● **Your goal**
From the line with "[combobox] (1608, 118)" through the final line of the entries below, write out each line exactly and nothing else.

[Records from a collection]
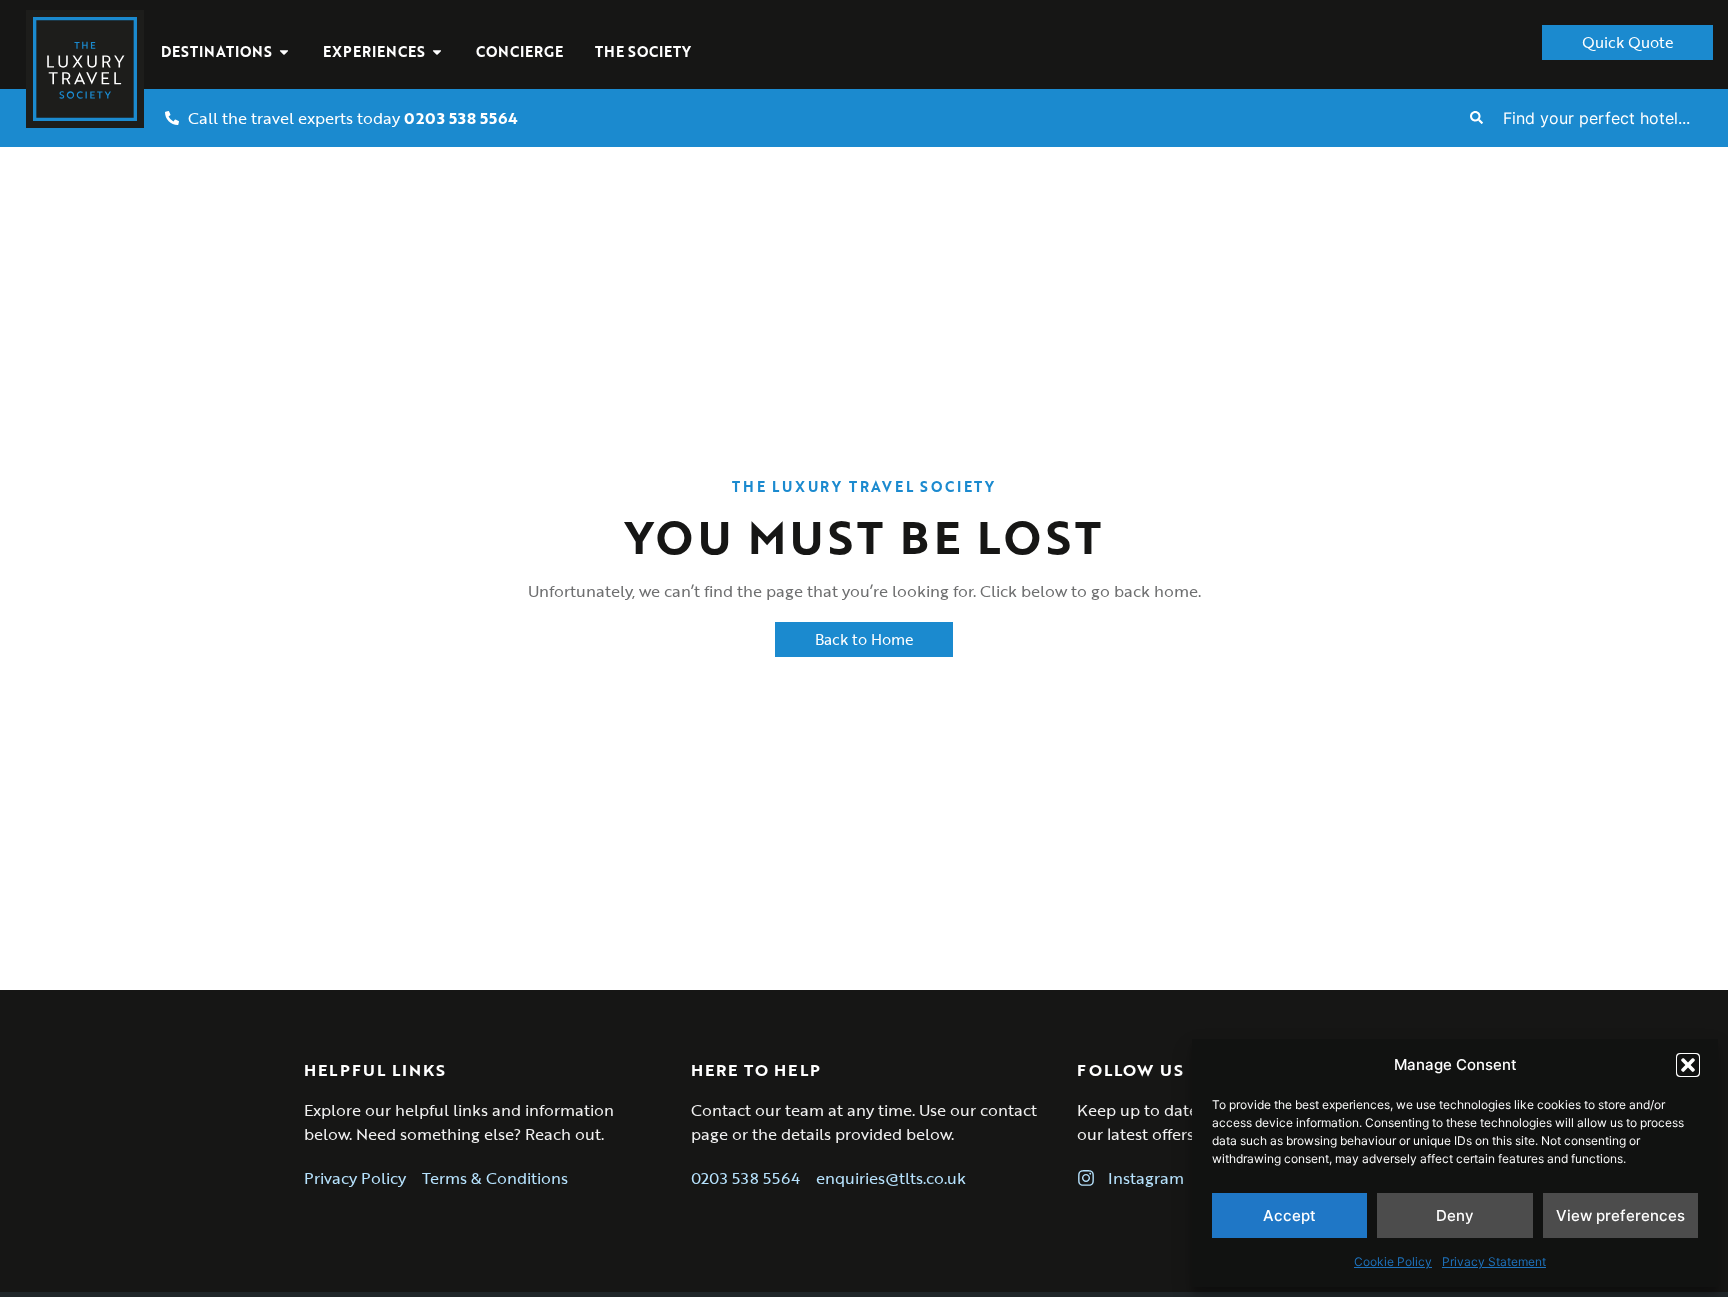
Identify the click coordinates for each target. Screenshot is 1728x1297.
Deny (1455, 1215)
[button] (1688, 1065)
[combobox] (1608, 118)
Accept (1289, 1215)
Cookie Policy (1393, 1261)
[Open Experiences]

● **Exercise answer**
[combobox] (1608, 118)
Accept (1289, 1215)
Cookie Policy (1393, 1261)
[Open Experiences]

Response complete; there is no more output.